──────── RECORDS FOR THE EXERCISE ────────

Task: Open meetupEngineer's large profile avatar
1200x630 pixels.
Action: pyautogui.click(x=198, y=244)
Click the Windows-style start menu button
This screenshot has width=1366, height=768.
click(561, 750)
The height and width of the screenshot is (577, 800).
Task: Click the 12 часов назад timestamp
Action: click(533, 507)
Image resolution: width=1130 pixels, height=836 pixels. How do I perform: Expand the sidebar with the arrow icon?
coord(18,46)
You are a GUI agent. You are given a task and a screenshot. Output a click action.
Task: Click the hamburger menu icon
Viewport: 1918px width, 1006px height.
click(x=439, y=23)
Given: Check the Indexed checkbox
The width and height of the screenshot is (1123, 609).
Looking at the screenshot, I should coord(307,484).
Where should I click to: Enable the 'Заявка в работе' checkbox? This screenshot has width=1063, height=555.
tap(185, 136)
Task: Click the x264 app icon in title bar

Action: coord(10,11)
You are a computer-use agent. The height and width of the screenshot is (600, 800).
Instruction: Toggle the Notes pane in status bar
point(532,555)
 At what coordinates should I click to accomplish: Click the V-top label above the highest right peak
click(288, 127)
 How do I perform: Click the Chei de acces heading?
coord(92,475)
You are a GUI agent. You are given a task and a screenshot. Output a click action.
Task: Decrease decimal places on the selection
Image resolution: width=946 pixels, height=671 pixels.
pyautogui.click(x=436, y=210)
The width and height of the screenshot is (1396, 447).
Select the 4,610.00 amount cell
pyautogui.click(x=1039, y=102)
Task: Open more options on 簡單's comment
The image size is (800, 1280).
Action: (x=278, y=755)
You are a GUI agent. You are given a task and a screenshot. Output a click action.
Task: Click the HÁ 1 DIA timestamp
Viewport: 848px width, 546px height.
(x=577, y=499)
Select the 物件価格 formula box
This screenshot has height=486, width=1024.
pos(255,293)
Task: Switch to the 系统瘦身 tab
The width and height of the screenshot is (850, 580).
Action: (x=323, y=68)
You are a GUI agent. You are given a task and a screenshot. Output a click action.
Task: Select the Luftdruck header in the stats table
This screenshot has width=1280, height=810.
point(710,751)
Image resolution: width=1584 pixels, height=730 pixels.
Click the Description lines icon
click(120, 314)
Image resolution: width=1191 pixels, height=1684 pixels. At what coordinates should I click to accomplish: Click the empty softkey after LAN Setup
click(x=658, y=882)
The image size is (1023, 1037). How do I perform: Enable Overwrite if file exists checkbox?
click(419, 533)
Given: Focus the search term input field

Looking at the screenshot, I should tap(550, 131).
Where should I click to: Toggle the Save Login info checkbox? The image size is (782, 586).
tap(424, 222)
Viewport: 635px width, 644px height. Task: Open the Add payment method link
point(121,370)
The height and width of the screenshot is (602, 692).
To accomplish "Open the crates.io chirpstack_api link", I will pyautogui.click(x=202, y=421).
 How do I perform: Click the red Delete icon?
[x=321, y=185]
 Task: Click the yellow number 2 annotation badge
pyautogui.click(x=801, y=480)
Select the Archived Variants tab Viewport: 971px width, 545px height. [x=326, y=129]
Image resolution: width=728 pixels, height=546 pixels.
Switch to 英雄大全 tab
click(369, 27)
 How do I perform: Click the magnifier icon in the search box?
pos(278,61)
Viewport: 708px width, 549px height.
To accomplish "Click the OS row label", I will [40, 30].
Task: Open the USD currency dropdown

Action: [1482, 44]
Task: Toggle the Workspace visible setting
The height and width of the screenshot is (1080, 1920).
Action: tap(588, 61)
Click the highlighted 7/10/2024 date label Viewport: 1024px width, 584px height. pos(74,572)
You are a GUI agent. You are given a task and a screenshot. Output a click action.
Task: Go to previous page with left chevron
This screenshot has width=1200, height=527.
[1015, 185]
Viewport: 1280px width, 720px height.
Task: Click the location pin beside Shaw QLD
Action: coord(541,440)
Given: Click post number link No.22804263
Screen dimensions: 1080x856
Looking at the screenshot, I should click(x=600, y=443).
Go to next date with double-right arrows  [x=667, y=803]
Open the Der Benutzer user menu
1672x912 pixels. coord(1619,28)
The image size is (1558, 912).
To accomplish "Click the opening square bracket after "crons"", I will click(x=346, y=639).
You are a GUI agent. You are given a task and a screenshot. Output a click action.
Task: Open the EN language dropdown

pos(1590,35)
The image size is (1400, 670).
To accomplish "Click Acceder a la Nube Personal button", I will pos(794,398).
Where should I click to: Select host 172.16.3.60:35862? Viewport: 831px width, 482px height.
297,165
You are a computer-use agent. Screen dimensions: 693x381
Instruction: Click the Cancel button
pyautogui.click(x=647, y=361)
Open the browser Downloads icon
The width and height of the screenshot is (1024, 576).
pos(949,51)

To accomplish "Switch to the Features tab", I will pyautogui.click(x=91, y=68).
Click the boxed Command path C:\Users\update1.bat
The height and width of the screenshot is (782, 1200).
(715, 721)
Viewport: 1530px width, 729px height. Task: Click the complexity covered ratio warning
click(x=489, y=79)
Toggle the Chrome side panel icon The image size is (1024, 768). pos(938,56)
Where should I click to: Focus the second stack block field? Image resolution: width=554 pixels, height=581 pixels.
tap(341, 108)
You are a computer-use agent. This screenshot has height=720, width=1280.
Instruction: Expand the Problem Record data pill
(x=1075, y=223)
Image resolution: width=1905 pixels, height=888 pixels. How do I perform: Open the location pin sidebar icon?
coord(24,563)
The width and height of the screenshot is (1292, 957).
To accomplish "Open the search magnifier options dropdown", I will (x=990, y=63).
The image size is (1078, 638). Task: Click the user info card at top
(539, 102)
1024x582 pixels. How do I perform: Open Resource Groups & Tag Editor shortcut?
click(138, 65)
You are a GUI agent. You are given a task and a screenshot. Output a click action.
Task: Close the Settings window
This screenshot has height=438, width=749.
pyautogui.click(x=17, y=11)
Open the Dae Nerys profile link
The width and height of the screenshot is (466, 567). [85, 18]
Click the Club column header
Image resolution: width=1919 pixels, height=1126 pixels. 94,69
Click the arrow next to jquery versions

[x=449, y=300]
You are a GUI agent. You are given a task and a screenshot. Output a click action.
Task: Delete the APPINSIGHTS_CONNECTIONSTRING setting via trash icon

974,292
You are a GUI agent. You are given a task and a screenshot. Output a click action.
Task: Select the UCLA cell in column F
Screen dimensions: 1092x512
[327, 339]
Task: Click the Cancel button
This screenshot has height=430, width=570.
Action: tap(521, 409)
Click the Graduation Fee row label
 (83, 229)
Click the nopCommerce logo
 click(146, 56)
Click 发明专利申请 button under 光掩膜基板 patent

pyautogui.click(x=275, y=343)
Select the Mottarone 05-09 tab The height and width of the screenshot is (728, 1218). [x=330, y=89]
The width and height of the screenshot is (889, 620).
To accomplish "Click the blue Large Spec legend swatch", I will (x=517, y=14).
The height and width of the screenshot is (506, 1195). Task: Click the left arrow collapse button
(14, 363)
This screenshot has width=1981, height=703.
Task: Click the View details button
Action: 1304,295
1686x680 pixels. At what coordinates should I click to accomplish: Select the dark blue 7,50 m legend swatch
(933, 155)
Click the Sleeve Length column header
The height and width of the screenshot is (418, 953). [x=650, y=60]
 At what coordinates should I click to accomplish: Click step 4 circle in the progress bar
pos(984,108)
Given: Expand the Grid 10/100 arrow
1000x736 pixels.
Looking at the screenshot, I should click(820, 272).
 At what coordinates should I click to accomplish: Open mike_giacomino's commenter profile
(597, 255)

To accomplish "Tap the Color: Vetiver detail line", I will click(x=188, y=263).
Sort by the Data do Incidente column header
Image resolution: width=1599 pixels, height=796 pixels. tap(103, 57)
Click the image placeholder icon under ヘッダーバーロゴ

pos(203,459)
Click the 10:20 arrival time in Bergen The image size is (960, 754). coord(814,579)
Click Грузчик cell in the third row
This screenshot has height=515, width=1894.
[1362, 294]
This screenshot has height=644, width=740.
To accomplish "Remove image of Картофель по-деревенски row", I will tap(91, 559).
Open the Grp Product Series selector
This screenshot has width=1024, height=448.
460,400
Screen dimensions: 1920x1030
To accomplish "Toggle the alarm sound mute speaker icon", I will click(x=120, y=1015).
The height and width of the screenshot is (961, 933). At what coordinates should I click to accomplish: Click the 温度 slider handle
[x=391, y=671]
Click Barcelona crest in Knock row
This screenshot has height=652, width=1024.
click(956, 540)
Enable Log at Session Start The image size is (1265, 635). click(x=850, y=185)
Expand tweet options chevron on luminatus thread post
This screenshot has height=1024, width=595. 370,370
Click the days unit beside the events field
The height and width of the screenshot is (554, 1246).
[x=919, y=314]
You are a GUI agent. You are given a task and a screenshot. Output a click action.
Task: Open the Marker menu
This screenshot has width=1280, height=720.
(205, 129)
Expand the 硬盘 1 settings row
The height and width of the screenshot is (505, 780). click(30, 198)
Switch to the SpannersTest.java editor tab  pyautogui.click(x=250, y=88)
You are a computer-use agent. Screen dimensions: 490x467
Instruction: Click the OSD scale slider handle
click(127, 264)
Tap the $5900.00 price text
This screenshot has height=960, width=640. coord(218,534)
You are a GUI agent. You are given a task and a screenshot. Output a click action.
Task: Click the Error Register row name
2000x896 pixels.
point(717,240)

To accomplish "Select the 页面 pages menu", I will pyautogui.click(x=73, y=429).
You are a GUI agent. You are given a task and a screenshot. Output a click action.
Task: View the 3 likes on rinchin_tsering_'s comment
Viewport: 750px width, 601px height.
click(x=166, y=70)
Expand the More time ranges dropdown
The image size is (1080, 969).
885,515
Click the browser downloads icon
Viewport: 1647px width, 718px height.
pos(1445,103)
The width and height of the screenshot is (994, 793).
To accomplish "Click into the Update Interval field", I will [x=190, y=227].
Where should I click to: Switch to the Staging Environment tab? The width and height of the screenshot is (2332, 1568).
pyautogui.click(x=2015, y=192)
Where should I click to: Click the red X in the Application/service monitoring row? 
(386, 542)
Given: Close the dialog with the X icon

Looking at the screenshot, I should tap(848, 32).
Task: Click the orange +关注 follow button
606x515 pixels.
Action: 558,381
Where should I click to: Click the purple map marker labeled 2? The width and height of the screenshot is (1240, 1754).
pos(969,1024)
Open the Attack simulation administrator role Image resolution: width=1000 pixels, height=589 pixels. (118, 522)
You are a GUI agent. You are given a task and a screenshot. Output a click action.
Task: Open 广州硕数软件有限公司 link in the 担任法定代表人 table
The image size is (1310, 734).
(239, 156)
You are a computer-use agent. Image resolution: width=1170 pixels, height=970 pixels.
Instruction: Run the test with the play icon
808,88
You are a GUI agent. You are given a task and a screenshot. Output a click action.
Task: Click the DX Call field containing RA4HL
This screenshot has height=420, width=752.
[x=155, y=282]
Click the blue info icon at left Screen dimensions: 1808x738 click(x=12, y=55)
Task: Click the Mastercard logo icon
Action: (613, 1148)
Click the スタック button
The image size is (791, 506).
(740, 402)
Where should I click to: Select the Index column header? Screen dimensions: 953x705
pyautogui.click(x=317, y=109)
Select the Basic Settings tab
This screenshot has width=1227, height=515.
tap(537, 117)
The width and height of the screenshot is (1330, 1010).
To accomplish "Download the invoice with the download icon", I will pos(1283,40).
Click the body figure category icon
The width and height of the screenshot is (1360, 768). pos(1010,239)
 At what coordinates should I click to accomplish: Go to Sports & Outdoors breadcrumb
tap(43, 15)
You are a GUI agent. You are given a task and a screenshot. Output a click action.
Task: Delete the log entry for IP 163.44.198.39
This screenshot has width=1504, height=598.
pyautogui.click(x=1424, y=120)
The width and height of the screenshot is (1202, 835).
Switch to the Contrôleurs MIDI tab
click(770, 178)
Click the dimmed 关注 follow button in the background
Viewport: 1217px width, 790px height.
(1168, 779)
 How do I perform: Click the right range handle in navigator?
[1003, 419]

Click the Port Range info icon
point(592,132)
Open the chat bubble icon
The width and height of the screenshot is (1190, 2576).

────────

WORK ORDER: Wherever a line in the entries above holds "computer", copy that line.

FINISHED TASK:
You are a computer-use agent. The height and width of the screenshot is (600, 800).
You are a computer-use agent. Screen dimensions: 693x381
You are a computer-use agent. This screenshot has height=720, width=1280.
You are a computer-use agent. Screen dimensions: 490x467
You are a computer-use agent. Image resolution: width=1170 pixels, height=970 pixels.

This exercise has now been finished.